Feu Jay Reatard et les acolytes du label In The Red s’étaient attelés à rallumer la flamme d’un rock carbonisé et intense. Avec ce second LP, la tâche incombe à The Strange Boys de raviver gaiement les braises d’une musique jouisseuse et vibrante, pas pressée de passer l’arme à gauche !


N’allons pas par quatre chemins. De cette musique-là, on en est ou on n’en est pas. On s’y accroche tout de suite ou bien on passe son tour. Et s’il faut vraiment en dire quelque chose, on tombera d’accord au moins pour admettre que ça ne manque pas de sincérité, ni de conviction. C’est déjà ça ! Oui, oui et puisque nous y sommes, parlons avant toute chose de cette vilaine voix — celle de Ryan Sambol. Braillarde et geignarde au possible.

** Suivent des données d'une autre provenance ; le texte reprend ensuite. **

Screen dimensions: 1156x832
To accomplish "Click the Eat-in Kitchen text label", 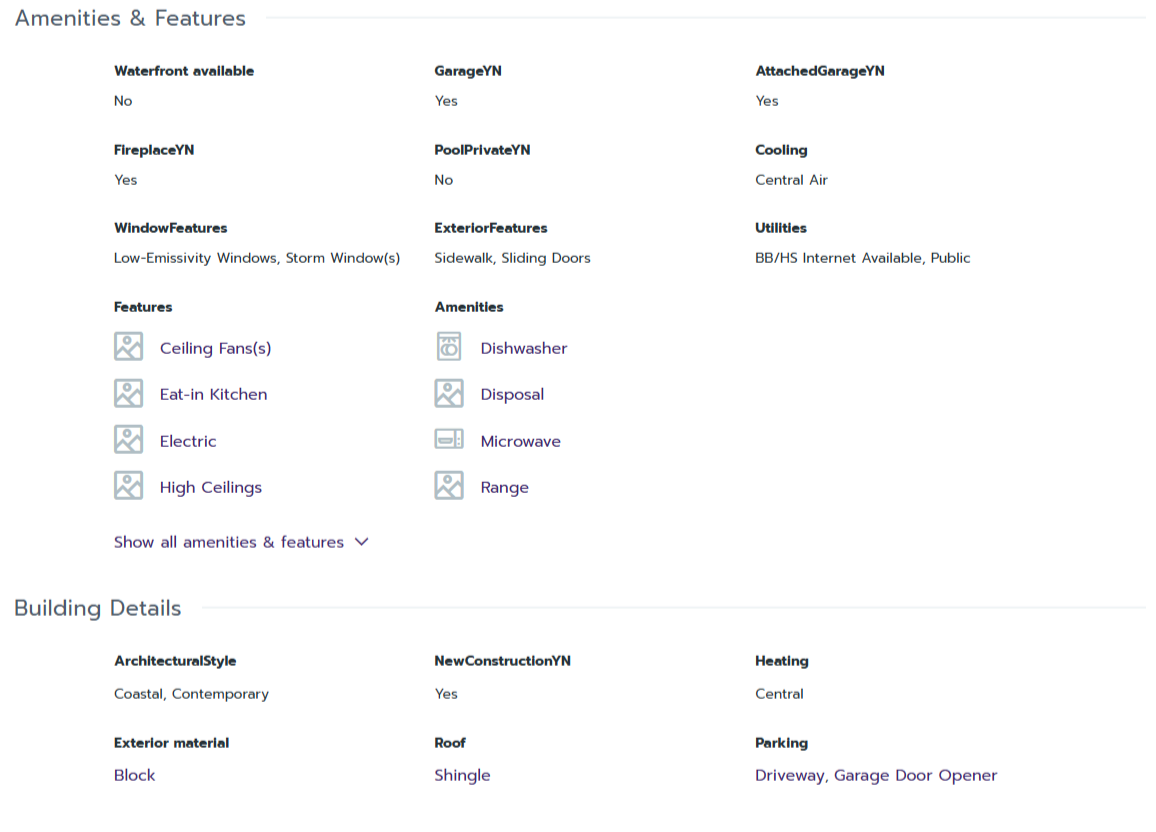I will point(213,394).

À faire passer Daniel Johnston pour un crooner (juré) ! Elle horripile certes, elle est insupportable, disons le sans ronds de jambes, mais elle colle malgré tout si parfaitement à l’esprit « wok’n’woll » du groupe, qu’on fera semblant de n’y rien trouver à redire.

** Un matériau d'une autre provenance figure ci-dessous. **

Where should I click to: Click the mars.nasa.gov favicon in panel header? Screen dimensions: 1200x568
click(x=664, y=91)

The Strange Boys from Texas. Rien de vraiment étrange ni d’inconnu pourtant chez ces jeunes blanc-bec, élèves rocker, la six cordes électrisante en bretelle et la foi chevillée au corps (le groupe existe depuis 2001, et ne cesse de tourner) .
De la musique à Papa, rien que l’on ne connaisse déjà. Ils ânonnent tout le répertoire country folk et Nuggets, et ça manque un peu de magie fatalement. Normal, la musique de The Strange Boys est sexagénaire. D’un anachronisme confondant, paumée quelque part dans l’espace-temps. Pourquoi diable, à l’heure d’internet et des réseaux sociaux où tout le monde a tout entendu sur tout, jouer des vieilleries pareilles se demanderait presque le hipster moderne ? Peut-être pour rester dans le coup, tiens donc ! Parce que finalement, à coup sûr, ça ne prendra jamais une ride cette affaire-là. Malin !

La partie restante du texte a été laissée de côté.